Tank engine and automatic transmission

The EuroPowerPack is the combination of the MTU MT883 Ka-500/501 diesel engine delivering over 1100 kW (1500 PS) shaft power with the ten-speed (five forward, five reverse) Renk HSWL 295TM automatic transmission for the use in heavy tracked vehicles like tanks.

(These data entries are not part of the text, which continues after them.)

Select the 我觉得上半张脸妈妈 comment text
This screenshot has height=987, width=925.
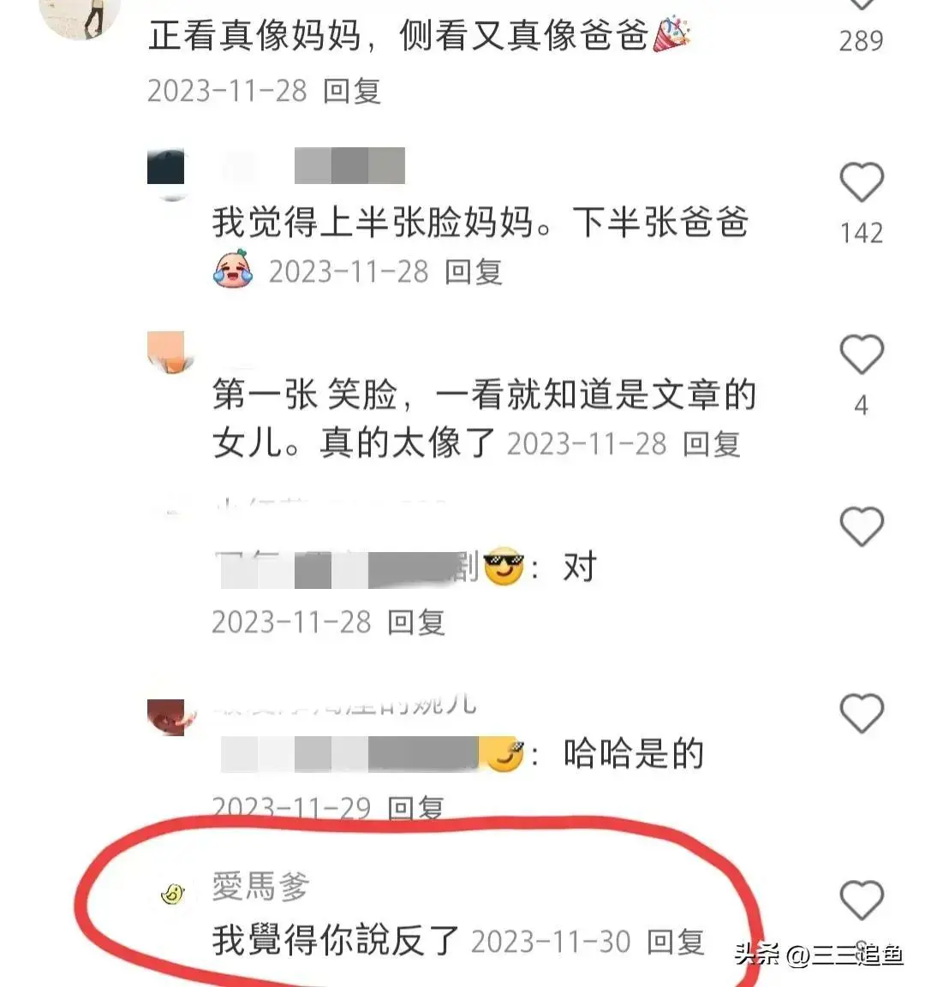pos(480,223)
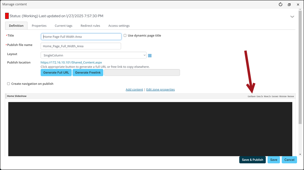This screenshot has width=304, height=170.
Task: Enable Use dynamic page title
Action: coord(125,35)
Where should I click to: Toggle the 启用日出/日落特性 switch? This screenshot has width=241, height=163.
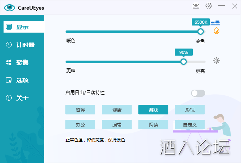tap(198, 93)
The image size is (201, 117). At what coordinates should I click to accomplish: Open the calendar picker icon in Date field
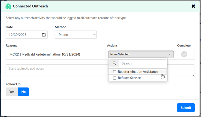point(44,35)
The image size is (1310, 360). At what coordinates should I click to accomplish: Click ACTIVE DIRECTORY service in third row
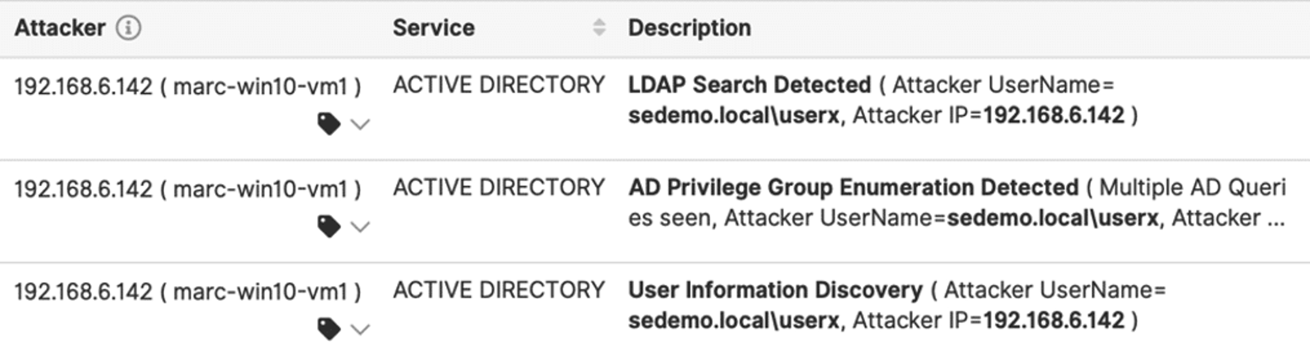pyautogui.click(x=499, y=290)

Initially the version with the MT883 Ka-500 engine provided 1500 shaft horsepower, but in 2002 an improved version using the MT883 Ka-501 providing 1650hp was tested

==Engine specifications==

- Engine: German MTU MT883 Ka-500/501 27-litre (27,361 cc, 1,670 cu in.) 90° V-block 12-cylinder liquid-cooled diesel engine
- Bore x stroke: 144 mm x 140 mm (5.669 inches X 5.512 inches)
- Aspiration: 2x single-stage turbocharged & air-to-liquid intercooled (charged-air cooler)
- Fuel system: Mechanical fuel line pump or Common rail (Ka-500)/Common rail (Ka-501)
- Coolant capacity: 110 L (29.05 gal)
- Lubrication: Dry sump
- Lubricant capacity: 80 L (21.13 gal)
- Engine length: 1,488 mm (58.583 inches)
- Engine width: 972 mm (38.268 inches)
- Engine height: 742 mm (29.213 inches)
- Dry weight (estimated): 1,800 kg (3,968 lbs)
- Power: 1,500 hp (Ka-500)/1,630 hp (Ka-501) @ 2,700 rpm Rated 1min
- Torque: 3,352 lb·ft (4545Nm)(Ka-500)/3,687 lb·ft (4999Nm)(Ka-501) @ 2,000 rpm

==Transmission specifications==

- Transmission: German RENK HSWL 295TM - Ten Speed (Five Forward, Five Reverse)
- Transmission length: 774 mm (30.472 inches)
- Transmission width: 1,660 mm (65.354 inches)
- Transmission height: 816 mm (32.126 inches)
- Dry weight: 2,400 kg (5,286 lbs)
- Maximum Power: 1,600 hp

== Uses ==

The EuroPowerPack is used in:

- Leclerc tropicalisé
- Challenger 2E (export version challenger 2E only, uses Ka500)
- Merkava Mk. 4
- Arjun: Uses the same engine as in EuroPowerPack but with a different semi-automatic Renk RK 304-I transmission
- K2 Black Panther: Euro power packs (MT883 Ka-501) were used in 100 tanks produced for the first batch.